In two decades of observing and sometimes fighting the criminal justice system, Galvis said he has watched it swallow up too many of California's youth in a vortex of punishment. So he's trying to foster a new system of justice in East Oakland, one rooted in ancient rituals of healing, forgiveness and mental restoration.
"Sharing stories is part of it," Galvis said. "When you understand what other people have gone through, it helps you understand them better."
With his long twin braids and collection of berets, Galvis cuts a distinctive figure in the Fruitvale district where his work is centered.

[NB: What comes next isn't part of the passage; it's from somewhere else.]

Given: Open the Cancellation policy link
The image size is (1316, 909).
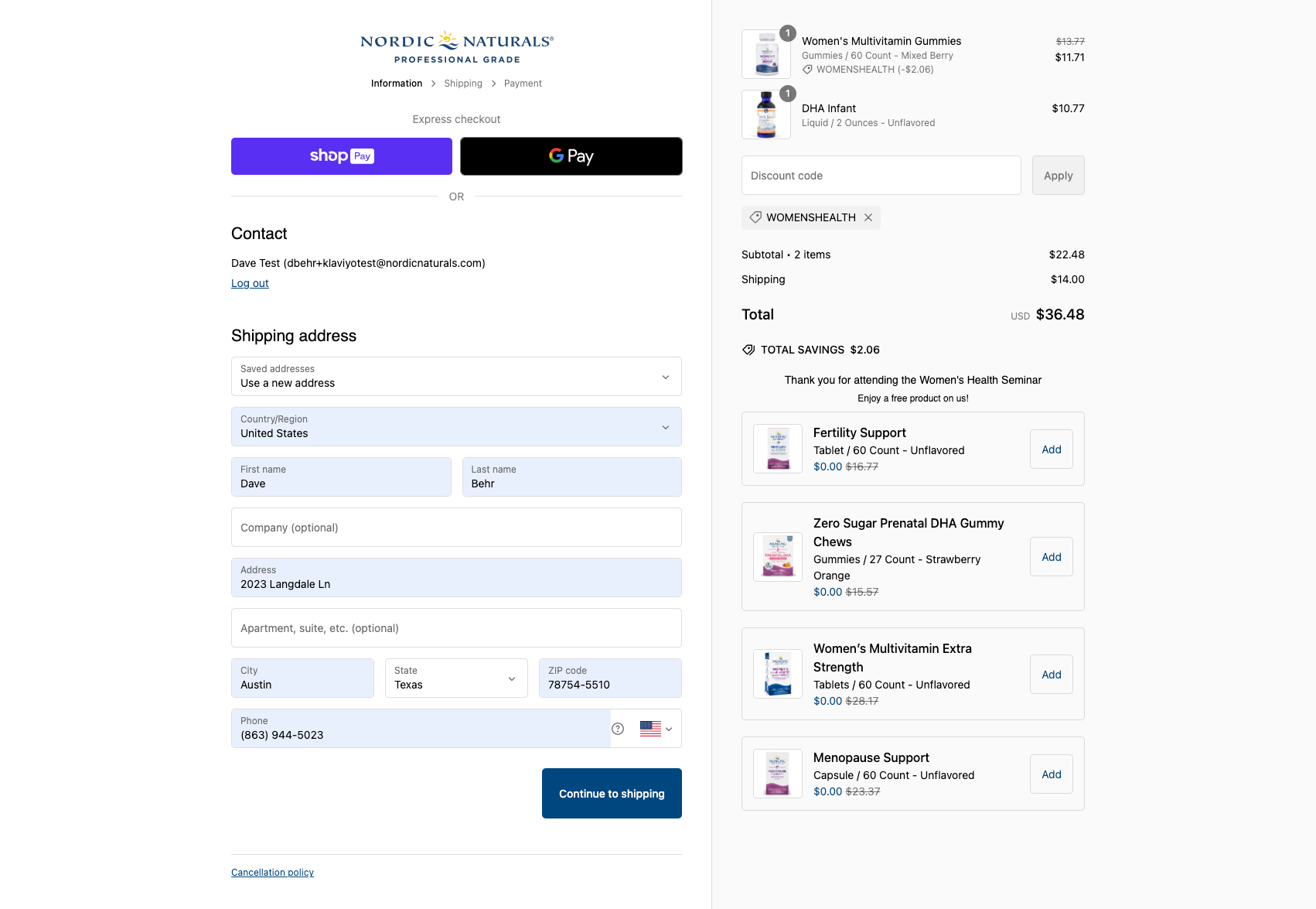Looking at the screenshot, I should [272, 873].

The co-founder and director of Communities United for Restorative Youth Justice, or CURYJ, culls from North and South American indigenous traditions -- including his own Quechua roots -- as well as a growing movement promoting "restorative justice" over a starkly punitive approach.
He holds intimate "healing circles," sometimes at places where violence has occurred, inviting youths but also community elders and others affected by their actions. They're asked to discuss their cargas, a Spanish word for burdens, but also their regalos -- gifts.

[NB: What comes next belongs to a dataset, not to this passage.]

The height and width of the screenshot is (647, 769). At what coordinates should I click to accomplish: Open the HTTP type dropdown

"A lot of the work I do is teaching young people how to heal from trauma," he said. "It's a group process, collective. Every student is a teacher."

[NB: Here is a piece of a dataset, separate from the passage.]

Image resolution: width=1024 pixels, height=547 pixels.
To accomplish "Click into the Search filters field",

Friends say it's not just his ideas, but his skills in getting people to gather and listen, that have made him effective.
The Los Angeles-based California Wellness Foundation agrees. The organization awarded him and two others its annual $25,000 California Peace Prize on Oct. 10.
"A lot of people who work with youth, they generally try to choose youth who are already destined to be successful," said Dorsey Nunn, director of the San Francisco-based Legal Services for Prisoners with Children. "George reaches out to people who are going to have to struggle to be successful, and he's fearless about it."